I spent the next 4 years fighting this case alone. 11 to 15. When I turned 15, he finally went to jail. I guess when you're a minor and recounting memories, they have to be sure that you're not making things up. I went through years of counseling. Preliminary hearings. And a bunch of other legal stuff. I missed a lot of school. My academics suffered. The abuse continued even when I thought I got away.
My second older brother came in drunk after my oldest brother's wedding. I was 12. He laid in the bed with me for awhile. As I started to fall asleep. His hands wandered to my lower parts. I knew it was wrong. But at that moment, I finally gave into the abuse. My body just gave in and I was done fighting. That night was painful. Blood poured from my vagina. I remember how self conscious I was about my virginity. Can my family tell I'm not a virgin anymore by the way I'm walking? Can they tell by the gap in my legs? I felt different. I felt like it was stamped on my forehead. He came in every night. He lived in the inlaw apartment where the only entrance was through my room. He would pass through and take me with my niece laying on the top bunk. Later, he would start to walk me over to his room and lock us in there. This happened for awhile. He eventually went to jail for stealing scrap metal from his job. He was gone for awhile.

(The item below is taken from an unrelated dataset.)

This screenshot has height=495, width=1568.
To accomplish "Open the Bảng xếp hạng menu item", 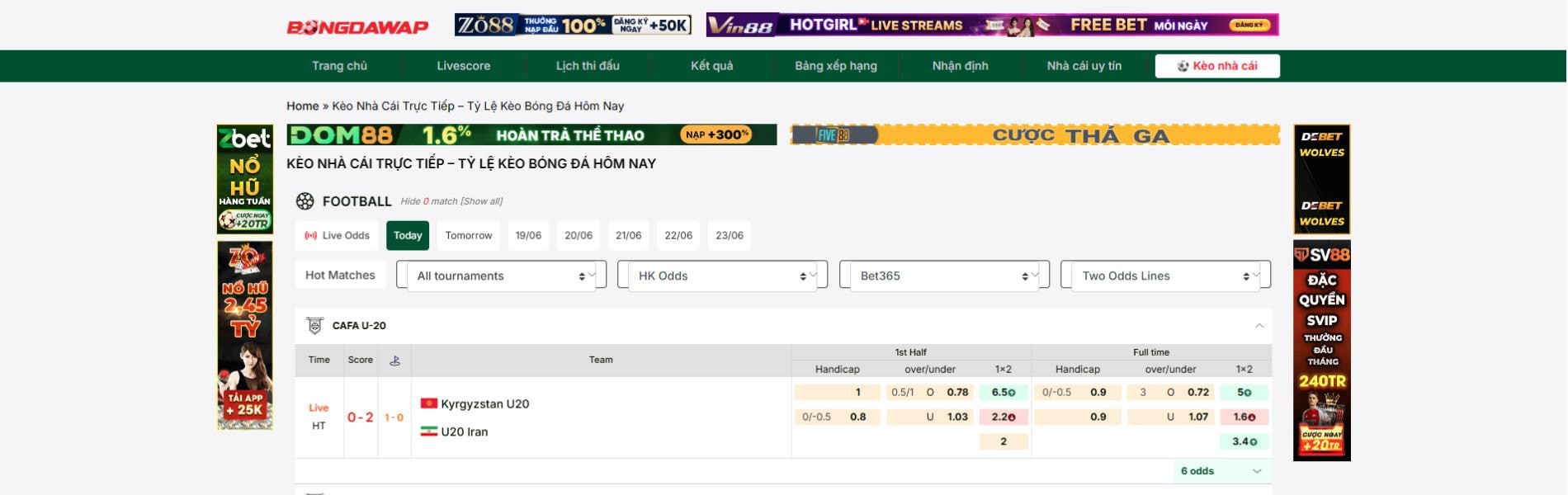I will tap(835, 66).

Christmas Eve at the age of 14, my oldest brother laid on the couch with me. I was laying at his feet. I felt his foot burry itself near my crouch. Almost as of he were feeling for warmth. He pulled me closer to him. His hands made their way inside me, once everyone went to sleep, he completely emerged himself in me. It didn't feel like abuse anymore. This was considered the norm now. By this time, I was basically a sex addict. This one lasted years. Every chance he could have me, he would. Car rides, staying home alone, before bed on the way to his room, or having me sleep in the living room with him. He became dependent on me. He also picked up a coke habit. He became extremely abusive. He had complete control of my life. Everyone knew it to. I couldn't express to them the extent of the control. But I'm sure it was assumed. Things got physical and I ran away with a boy to New York. I took back control of my life. I cut them both off for 3 yrs. I now have a healthy relationship. Nonsexual, as if it never happened with both. There's a respect that was built from me putting them in their place. And successfully cutting them off. Did them time spent away help them heal? Am I okay to forgive them? Should I forgive them? They took away what was supposed to be a special moment for me, and turned it into a traumatic experience. My sexuality is tied to trauma. And now everytime someone touched me unexpectedly, my body goes into full panic mode. When I'm trying to be intimate with my current partner, my body only feels pain. Sex is painful. I know it's all in my head but how do I stop it? Do I have to confront the abuse to heal? Why do I feel like those sexual experiences were my fault? Like I made them want me? How do I face this?